6.04.2017

broken flowers

This weekend, I spent time with a friend while she grieved the small and the not-so-small of life—the personal, the political, the theoretical dreads and disappointments we all face as human beings. While weeping, she apologized, describing how she thought her despair was somehow unbecoming. I told her, no, that mourning is one of life's beautiful expressions. Perhaps it was because of the time I'd spent with flowers that morning—the vibrant pinkish rhododendron blossoms fading to antique white with spoiling ruffled golden edges, the tulips held in a glass vase, their stems arching and bowing, their petals relaxed and splayed revealing delicate stamen before surrendering them to the earth, withered and crepey—that made me think that our response to life's tragedies, like a flower's gorgeous death, can be beautiful, too.

Often, I surrender to my deepest sorrow at times unexpected, like when I closed and latched the French doors this afternoon before I realized Calvin's pinkie finger was caught in the hinge. He was silent at first, in his excruciation, then wailed and writhed in so much pain I could not console him. When he finally calmed, I wept, sorry for having hurt him, sorry for all the pain he must suffer on a daily basis—brain, guts, bones—which we can't control, sorry for the gorgeous mess that is our life together. We are like broken flowers, exquisite, flawed, weeping.

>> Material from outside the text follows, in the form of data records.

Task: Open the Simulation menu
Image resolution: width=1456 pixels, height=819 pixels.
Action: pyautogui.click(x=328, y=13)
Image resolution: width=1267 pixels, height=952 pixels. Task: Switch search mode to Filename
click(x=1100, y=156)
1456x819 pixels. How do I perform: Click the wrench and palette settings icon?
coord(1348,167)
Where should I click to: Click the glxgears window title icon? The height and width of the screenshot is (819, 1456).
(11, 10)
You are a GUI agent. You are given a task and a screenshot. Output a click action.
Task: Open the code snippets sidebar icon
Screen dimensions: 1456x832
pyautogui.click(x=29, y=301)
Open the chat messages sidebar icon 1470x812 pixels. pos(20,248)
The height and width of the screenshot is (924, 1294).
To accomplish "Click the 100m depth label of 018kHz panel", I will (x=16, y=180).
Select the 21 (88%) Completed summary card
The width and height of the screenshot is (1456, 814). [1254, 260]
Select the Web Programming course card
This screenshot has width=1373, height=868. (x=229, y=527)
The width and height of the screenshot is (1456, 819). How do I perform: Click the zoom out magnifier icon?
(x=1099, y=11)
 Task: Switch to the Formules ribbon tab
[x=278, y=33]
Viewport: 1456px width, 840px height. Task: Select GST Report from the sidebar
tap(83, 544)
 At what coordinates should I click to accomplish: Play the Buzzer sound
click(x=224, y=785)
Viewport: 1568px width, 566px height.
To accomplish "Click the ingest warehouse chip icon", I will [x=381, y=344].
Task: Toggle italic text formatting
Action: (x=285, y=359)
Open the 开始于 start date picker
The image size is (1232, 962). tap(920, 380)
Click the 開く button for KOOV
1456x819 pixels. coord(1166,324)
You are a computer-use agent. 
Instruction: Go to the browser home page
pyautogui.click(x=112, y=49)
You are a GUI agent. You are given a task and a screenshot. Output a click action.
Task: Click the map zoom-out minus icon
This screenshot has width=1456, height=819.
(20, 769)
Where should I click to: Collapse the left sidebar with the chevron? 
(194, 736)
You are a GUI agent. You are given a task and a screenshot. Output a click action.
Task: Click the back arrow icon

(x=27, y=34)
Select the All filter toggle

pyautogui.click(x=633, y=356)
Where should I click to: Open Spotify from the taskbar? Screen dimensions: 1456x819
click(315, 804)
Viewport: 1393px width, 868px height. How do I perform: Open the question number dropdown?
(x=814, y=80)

As I finished this up, Michael and I heard a tremendous crack and felt the ground shake with a thump. We peered out trying to identify the source. Next door, a gigantic limb from a one-hundred-year-old maple had fallen, taking down power lines with it, having missed grazing our house by twenty feet, and now leaning into a neighboring spruce. The sound of splitting bark and flesh is like no other. The sensation of thousands of pounds of bough pounding earth felt in my heart like the bass at a rave. It is beautiful; it is awful. It is all the glorious stuff of life.